By Katie P. Bernhard, Edwin Sabuhoro, and John Dattilo, Penn State University, USA

Researchers from Penn State University, USA, Katie P. Bernhard, Edwin Sabuhoro, and John Dattilo, have a paper accepted for publication in the International Journal of Sociology of Leisure titled “Colonial Influence on Local Conceptions of Leisure and Environment in East Africa: Intersections Between Two Literatures.” The following is a detailed abstract of their findings.

In East Africa, settler-colonization during the Scramble for Africa period and the militarized conservation regimes that became a common feature of colonial governance in the region, characterized by conserved land secured via fences and patrols of armed rangers, fundamentally altered locals’ access to and relationship with their land and natural environment.

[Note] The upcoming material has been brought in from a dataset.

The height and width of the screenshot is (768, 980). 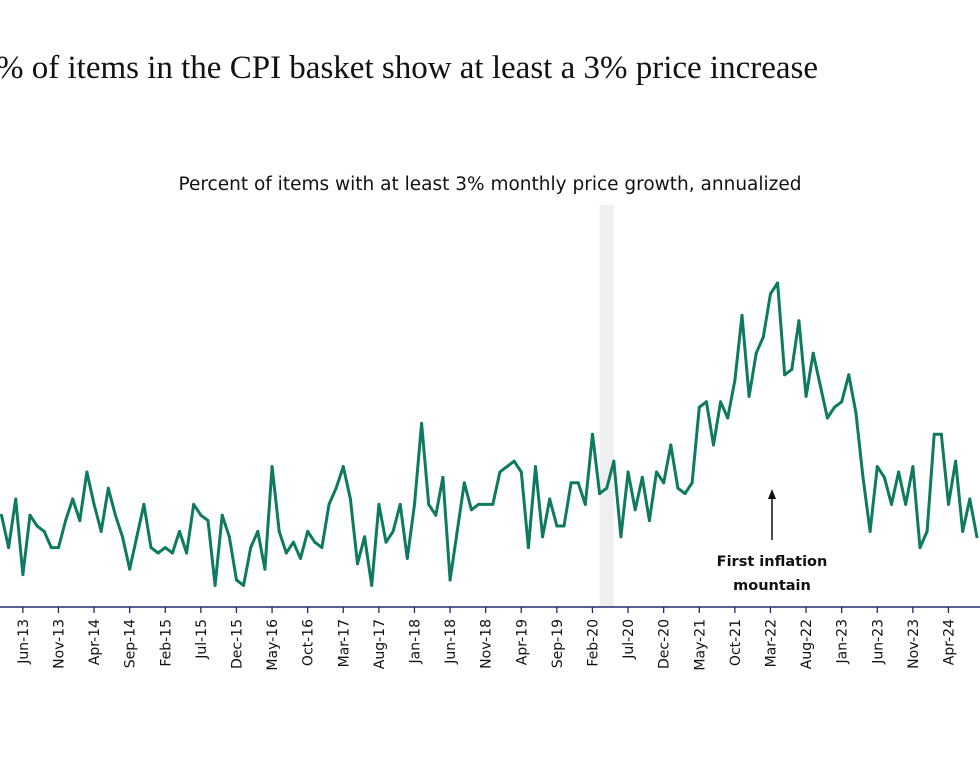 I want to click on x-tick-label: May-16, so click(x=273, y=645).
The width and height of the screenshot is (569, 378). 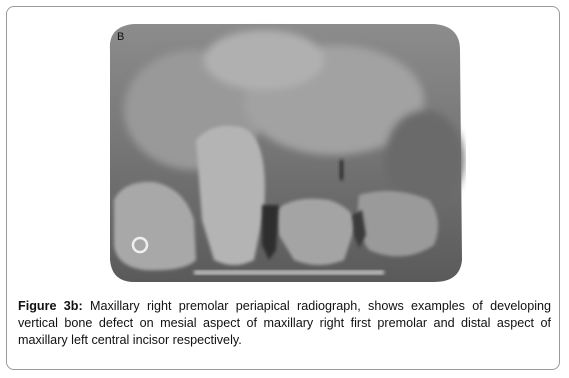 I want to click on film-edge, so click(x=289, y=272).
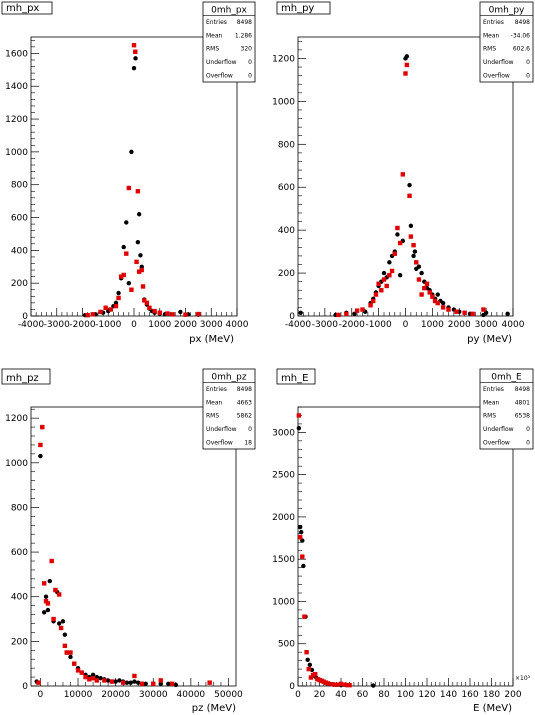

In parallel to the impacts on locals’ relationship with nature, direct colonial governance impacted local expressions of leisure. Colonial authorities often enforced particular activities during times normally allocated as free time, forcing individuals sometimes to perform tasks or engage in activities contrary to local conceptions of leisure. This paper draws linkages between two discrete but related scholarly literatures focusing on African contexts: the lasting influences of a particular period and type of colonization on local peoples’: (a) conceptions of leisure, and (b) relationships to their natural environment. East Africa is the primary regional focus, to contain the scope. Snowballing literature search and database keyword searches are used for literature review, in which African-authored scholarship is prioritized to address Euro-North American bias in academic research. Evidence in the literature describes how leisure and perceptions of nature were constrained and redefined during the settler-colonial period and their evolution in the postcolonial era inform how leisure and perceptions of nature are shaped in the present. However, the paper focuses only lasting impacts of a particular period and type of colonization, and thus the lasting impacts are likely to be deeper than those described in this analysis. Next, the paper draws on intersections of these literatures to examine a contemporary issue in East Africa: recent efforts to increase domestic ecotourism by encouraging locals to engage in nature-based recreation activities and leisure experiences. The paper contributes to the African ecotourism literature by intersecting colonization, sociology of leisure, and tourism literatures to identify contemporary historically-rooted opportunities and challenges in domestic ecotourism in East Africa, highlighting gaps in sociology of leisure and ecotourism literatures pertaining to prospective African tourists’ perceptions of ecotourism activities.